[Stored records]
Content starts

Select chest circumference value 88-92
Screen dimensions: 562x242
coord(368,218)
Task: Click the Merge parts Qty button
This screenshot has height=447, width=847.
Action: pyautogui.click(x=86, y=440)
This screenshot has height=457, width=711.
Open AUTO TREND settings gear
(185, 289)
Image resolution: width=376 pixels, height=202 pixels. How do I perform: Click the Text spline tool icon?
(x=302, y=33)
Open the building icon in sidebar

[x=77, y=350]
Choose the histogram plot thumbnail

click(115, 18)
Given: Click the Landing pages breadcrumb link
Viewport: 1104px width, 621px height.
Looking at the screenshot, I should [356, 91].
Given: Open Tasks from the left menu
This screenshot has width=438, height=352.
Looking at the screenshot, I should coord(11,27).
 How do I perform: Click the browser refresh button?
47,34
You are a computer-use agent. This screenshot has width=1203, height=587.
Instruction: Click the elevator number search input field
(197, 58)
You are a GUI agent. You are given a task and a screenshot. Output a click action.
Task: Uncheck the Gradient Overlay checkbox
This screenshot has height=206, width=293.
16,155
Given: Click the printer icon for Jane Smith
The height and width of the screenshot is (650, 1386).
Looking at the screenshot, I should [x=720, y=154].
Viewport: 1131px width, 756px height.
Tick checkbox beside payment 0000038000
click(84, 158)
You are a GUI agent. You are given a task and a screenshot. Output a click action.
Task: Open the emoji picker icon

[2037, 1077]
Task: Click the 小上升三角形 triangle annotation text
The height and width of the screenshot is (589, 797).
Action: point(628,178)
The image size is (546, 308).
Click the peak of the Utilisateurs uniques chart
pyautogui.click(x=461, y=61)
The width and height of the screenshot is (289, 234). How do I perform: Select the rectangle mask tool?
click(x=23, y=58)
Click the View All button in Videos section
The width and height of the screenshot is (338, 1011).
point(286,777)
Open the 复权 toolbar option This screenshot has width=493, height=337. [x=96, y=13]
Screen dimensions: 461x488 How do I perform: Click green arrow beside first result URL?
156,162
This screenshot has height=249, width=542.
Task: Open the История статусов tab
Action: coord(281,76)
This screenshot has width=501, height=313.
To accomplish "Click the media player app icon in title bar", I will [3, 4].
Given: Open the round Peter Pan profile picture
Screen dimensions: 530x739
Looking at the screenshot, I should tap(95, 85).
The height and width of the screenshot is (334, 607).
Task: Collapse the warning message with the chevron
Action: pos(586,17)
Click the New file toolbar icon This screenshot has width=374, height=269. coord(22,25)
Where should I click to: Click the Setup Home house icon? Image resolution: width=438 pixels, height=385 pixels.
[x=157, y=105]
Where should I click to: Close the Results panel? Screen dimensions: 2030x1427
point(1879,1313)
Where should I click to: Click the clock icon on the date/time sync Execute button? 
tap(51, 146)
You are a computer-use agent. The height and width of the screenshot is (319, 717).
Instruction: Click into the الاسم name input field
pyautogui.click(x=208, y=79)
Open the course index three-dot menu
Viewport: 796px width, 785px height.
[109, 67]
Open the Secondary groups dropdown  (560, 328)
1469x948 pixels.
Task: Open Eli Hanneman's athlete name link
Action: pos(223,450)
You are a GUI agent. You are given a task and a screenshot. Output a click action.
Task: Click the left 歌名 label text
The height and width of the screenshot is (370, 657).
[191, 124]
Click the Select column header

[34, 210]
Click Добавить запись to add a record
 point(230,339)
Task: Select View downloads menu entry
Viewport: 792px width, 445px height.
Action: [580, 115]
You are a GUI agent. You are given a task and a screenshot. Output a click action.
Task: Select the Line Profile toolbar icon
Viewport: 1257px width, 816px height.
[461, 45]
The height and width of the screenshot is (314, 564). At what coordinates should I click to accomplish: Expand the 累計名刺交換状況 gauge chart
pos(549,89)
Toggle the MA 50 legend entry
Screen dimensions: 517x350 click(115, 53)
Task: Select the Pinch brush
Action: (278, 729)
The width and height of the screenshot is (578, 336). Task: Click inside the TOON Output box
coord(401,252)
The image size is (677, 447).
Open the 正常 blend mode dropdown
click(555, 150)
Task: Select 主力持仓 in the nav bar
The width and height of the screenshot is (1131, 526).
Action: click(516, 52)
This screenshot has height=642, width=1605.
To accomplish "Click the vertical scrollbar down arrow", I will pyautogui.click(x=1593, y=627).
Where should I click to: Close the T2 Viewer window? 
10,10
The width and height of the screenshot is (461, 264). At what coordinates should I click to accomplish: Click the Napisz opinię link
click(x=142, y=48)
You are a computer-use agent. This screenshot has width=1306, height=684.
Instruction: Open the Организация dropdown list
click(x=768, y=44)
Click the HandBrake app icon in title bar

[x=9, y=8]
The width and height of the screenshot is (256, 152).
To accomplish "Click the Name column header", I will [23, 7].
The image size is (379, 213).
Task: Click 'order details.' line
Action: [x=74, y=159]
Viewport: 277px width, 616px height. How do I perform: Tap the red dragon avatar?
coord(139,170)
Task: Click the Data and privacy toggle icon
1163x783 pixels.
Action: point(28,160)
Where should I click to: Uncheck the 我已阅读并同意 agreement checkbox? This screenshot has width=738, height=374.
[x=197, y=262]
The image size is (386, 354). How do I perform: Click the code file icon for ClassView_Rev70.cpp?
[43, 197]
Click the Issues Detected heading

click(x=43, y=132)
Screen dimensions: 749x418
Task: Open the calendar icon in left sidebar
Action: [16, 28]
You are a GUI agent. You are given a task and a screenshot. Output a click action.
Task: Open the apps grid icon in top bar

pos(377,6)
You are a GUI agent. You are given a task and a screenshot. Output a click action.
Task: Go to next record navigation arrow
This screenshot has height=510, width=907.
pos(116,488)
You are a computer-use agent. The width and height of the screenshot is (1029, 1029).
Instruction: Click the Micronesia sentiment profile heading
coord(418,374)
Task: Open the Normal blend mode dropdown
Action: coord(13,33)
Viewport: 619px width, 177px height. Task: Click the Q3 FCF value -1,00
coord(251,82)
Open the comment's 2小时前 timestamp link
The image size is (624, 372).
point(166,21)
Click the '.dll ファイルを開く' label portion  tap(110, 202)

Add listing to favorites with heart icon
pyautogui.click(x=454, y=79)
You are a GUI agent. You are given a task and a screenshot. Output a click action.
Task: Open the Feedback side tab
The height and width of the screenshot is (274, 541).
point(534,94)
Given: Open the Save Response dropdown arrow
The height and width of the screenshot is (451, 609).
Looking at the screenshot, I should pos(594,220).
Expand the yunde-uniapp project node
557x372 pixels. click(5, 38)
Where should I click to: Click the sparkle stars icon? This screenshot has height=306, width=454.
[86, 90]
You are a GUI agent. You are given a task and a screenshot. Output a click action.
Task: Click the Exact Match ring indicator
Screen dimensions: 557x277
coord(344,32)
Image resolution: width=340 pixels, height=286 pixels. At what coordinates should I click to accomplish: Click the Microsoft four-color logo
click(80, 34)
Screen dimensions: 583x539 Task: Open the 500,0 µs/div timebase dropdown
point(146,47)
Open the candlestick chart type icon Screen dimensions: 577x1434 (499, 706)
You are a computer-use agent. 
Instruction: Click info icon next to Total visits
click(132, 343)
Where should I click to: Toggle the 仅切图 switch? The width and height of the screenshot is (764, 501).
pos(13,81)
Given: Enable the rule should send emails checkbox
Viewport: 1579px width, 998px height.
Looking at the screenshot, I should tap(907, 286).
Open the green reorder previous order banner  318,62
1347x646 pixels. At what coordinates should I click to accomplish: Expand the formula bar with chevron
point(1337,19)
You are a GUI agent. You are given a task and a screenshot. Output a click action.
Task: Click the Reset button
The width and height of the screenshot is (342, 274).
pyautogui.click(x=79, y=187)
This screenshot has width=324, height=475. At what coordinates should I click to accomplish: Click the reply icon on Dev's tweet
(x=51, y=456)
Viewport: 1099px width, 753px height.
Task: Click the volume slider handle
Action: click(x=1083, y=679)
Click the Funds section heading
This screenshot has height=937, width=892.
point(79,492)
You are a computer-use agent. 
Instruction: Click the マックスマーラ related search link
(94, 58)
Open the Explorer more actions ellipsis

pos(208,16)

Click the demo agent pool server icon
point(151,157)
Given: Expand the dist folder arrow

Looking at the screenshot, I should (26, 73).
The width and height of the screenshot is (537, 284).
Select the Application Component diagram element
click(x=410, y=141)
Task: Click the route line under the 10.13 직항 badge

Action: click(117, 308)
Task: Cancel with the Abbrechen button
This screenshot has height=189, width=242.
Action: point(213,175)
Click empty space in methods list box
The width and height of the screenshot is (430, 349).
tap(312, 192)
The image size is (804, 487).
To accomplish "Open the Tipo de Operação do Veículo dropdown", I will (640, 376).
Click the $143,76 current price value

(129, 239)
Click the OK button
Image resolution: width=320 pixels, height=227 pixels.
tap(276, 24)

Content ends

> [WORK ORDER] Once you find the line with "This screenshot has height=206, width=293." above, print it and every line after it up to and including the line with "The image size is (546, 308).", exactly as written and nothing else.

> [TASK SOLUTION]
This screenshot has height=206, width=293.
16,155
Given: Click the printer icon for Jane Smith
The height and width of the screenshot is (650, 1386).
Looking at the screenshot, I should [x=720, y=154].
Viewport: 1131px width, 756px height.
Tick checkbox beside payment 0000038000
click(84, 158)
You are a GUI agent. You are given a task and a screenshot. Output a click action.
Task: Open the emoji picker icon

[2037, 1077]
Task: Click the 小上升三角形 triangle annotation text
The height and width of the screenshot is (589, 797).
Action: point(628,178)
The image size is (546, 308).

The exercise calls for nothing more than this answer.